The COVID pandemic has introduced many scientific and medical terms into our everyday language. Many of us are now fluent in conversations about viral strains, PCR tests and mortality rates. “Brain fog” has joined these ranks to describe a now-familiar symptom of COVID and long COVID.
But what exactly is brain fog, and is it limited to COVID?
It is what it sounds like
Brain fog is not a medical diagnosis, but rather the description patients tend to use for their symptoms. Brain fog is what doctors refer to as “cognitive dysfunction”. This describes problems with closely linked tasks such as concentration, information processing, memory, thinking and reasoning, and making sense of language.
Brain fog is exactly what it sounds like: a feeling something like being shrouded by a thick fog, not quite able to grasp ideas, feeling confused or disoriented, and having trouble concentrating or recalling memories.
Sufferers describe experiences with brain fog as lapses in memory and concentration, with some saying they “put food on the gas stove and walked away for over an hour, only noticing when they were burning”.
Other people say they “forget how to do normal routines like running a meeting at work”.
Brain fog can make even simple tasks like grocery shopping very difficult: navigating the car park, remembering a list of items to buy, switching attention between products and prices, and reading ingredients can be confusing, overwhelming and exhausting.
Brain fog can be unpleasant in the short term, but over time can make it difficult to work and maintain social activities. Brain fog can also take a toll on relationships, and change the way we see ourselves personally and professionally.
One recent study asked people with long COVID about their experiences with brain fog. They reported feeling guilt and shame, especially about how brain fog had affected their ability to return to work and their relationships.
While the symptoms of brain fog can be similar to those experienced by people with Alzheimer’s disease and other conditions associated with older age, brain fog can affect people of any age.
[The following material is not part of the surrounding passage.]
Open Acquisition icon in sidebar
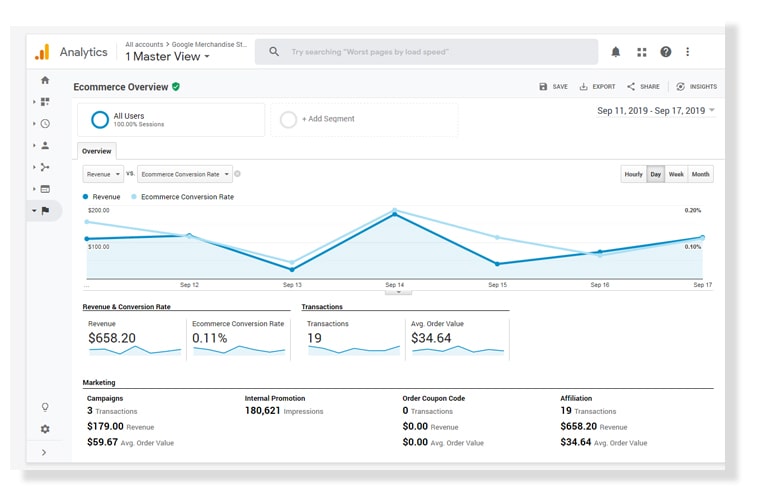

Brain fog doesn’t usually worsen over time, and may not last forever.
Linked to COVID
Brain fog was one of the most common symptoms to emerge in the first months of the COVID pandemic.
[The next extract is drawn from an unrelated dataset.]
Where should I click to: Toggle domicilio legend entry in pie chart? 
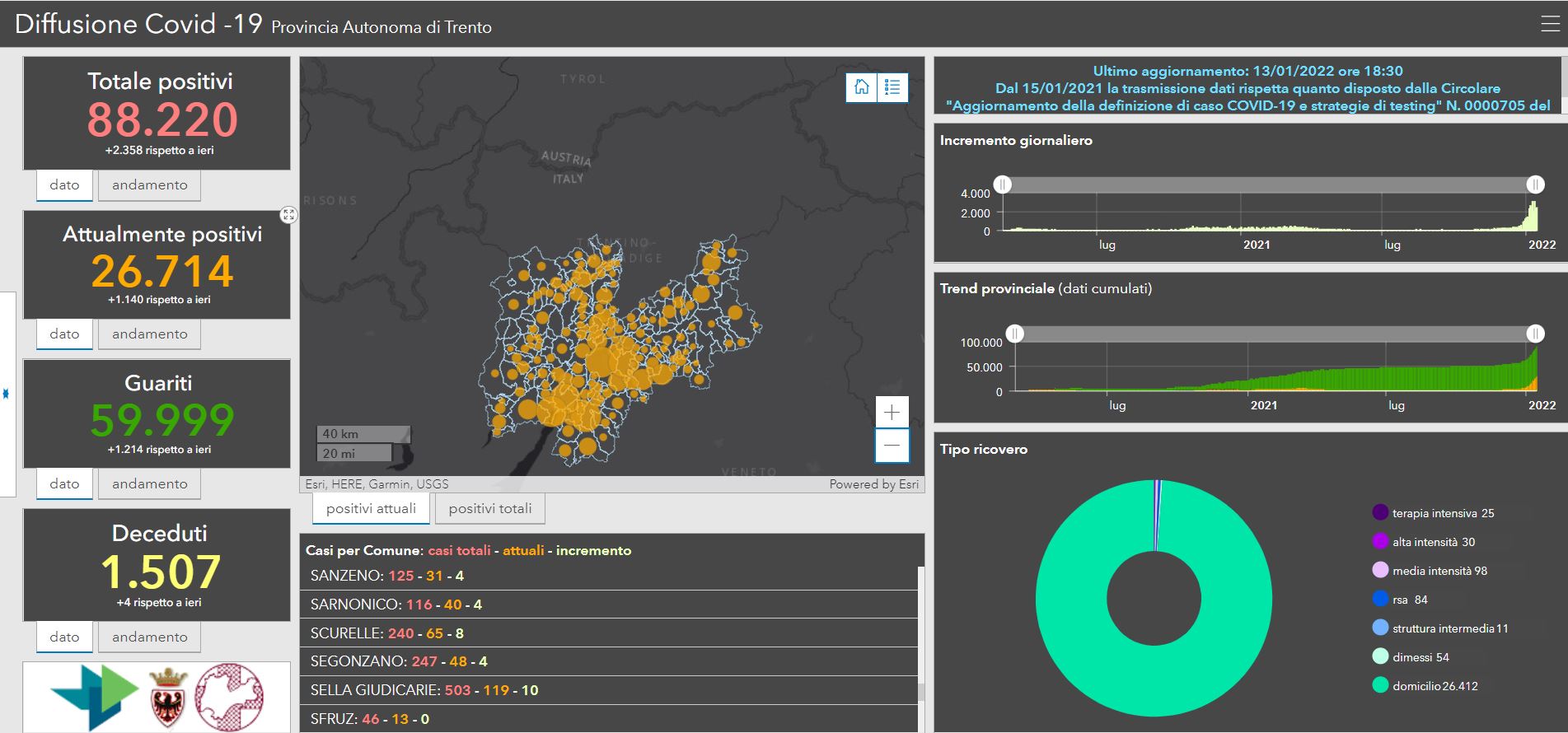click(x=1380, y=685)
Recent reports suggest 20–30% of people have brain fog three months after infection. Up to 85% of people with long COVID also have brain fog.
Although we’re hearing a lot about brain fog in relation to COVID, people experience the symptom with many other diseases and disorders.
Scientists aren’t sure whether the same biological processes underpin brain fog in different illnesses; however, brain fog is common among people recovering from traumatic brain injury, experiencing persistent post-concussion symptoms, with myalgic encephalomyelitis/chronic fatigue syndrome, fibromyalgia, HIV, postural tachycardia syndrome, lupus, post-treatment Lyme disease syndrome, and as a side-effect of chemotherapy. People with coeliac disease may even experience brain fog after consuming gluten. It’s also been reported as a symptom of menopause.
What causes it?
While COVID may cause shrinkage of some brain areas, brain fog itself has not been linked to brain volume changes on magnetic resonance imaging (MRI) scans.
However, a new case report of two people found that while they had normal clinical MRI findings, they also had decreases in oxygen use in a specific part of the brain called the cingulate cortex. This area, within the limbic system, is thought to be involved in attention and memory.
There isn’t one single test for brain fog, so it can be difficult to diagnose. Although there are combinations of tests that can be used, formal testing may not always be helpful because symptoms can look different for each person, and some days may be worse than others.
How do you know if you have it?
Traditional assessments can test a person’s executive function and cognitive status. But findings have been mixed in people with brain fog due to COVID.
Some studies have found more problems with attention and executive function in people who have had COVID. Cognitive deficits linked to brain fog have also been reported as worse for those with more severe COVID infection.
But other researchers have found standard cognitive screening tests don’t show good specificity for brain fog (that is, they might not detect the absence of the condition and produce false negatives) and may not determine the severity of brain fog.
A new study suggested conflicting findings in studies on brain fog might be due to the brain functions assessed by different tests. People with both mild and more severe cases of COVID might experience problems with processing speed, reasoning, verbal and overall performance, but no problems with memory. So studies that use tests for memory are less likely to show the effects of brain fog, no matter the severity.
Outside of scientific studies, brain fog diagnosis is most likely to be based on the symptoms and experiences people report once other causes, such as not sleeping enough, stress or hormonal changes, have been ruled out.
If you think you may be experiencing brain fog, it would be worthwhile to note down your symptoms and track them over several weeks, alongside any changes in stress, diet or sleep. This information can help your doctor understand your symptoms and help you manage them.
How to manage
For people experiencing brain fog, developing coping strategies and prioritizing time to rest may help to manage symptoms. Coping strategies could involve making lists, using visual reminders (such as calendars, digital alerts and timers), and altering work duties where possible.
Clinical trials are underway for naltrexone, a medication used for alcohol and opioid drug addition, which has shown promise in reducing brain fog. While not currently available as a brain fog treatment in Australia, initial research in Ireland shows it is safe and effective in low doses.